Given records -
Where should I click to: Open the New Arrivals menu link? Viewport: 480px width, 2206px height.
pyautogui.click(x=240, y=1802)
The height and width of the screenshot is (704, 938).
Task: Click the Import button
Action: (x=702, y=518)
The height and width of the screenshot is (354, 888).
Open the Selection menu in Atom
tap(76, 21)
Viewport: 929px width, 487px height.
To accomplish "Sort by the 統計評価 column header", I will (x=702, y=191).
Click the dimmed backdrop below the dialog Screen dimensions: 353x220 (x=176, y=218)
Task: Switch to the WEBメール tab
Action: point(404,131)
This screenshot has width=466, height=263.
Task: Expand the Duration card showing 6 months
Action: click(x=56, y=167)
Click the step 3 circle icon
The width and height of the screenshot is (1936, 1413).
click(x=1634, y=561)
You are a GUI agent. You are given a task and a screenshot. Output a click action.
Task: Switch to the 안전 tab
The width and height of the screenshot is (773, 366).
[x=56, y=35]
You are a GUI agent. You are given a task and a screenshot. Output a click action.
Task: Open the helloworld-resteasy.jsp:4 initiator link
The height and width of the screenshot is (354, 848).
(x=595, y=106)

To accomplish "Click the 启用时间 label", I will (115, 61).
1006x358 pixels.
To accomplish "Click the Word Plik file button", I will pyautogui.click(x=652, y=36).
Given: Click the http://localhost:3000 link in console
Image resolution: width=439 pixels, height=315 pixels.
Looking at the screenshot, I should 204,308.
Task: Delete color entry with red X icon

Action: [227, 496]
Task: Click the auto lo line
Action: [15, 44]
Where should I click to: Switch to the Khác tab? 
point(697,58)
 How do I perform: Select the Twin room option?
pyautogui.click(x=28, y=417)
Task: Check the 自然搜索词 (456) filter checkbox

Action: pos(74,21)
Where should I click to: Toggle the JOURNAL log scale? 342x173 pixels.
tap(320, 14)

Set problem - Rewrite the listing between the lines holding "1006x358 pixels." and "Looking at the screenshot, I should 204,308.", inclusive, swapping "console" for "terminal" and keeping everything else the same.

Result below -
1006x358 pixels.
To accomplish "Click the Word Plik file button", I will pyautogui.click(x=652, y=36).
Given: Click the http://localhost:3000 link in terminal
Image resolution: width=439 pixels, height=315 pixels.
Looking at the screenshot, I should 204,308.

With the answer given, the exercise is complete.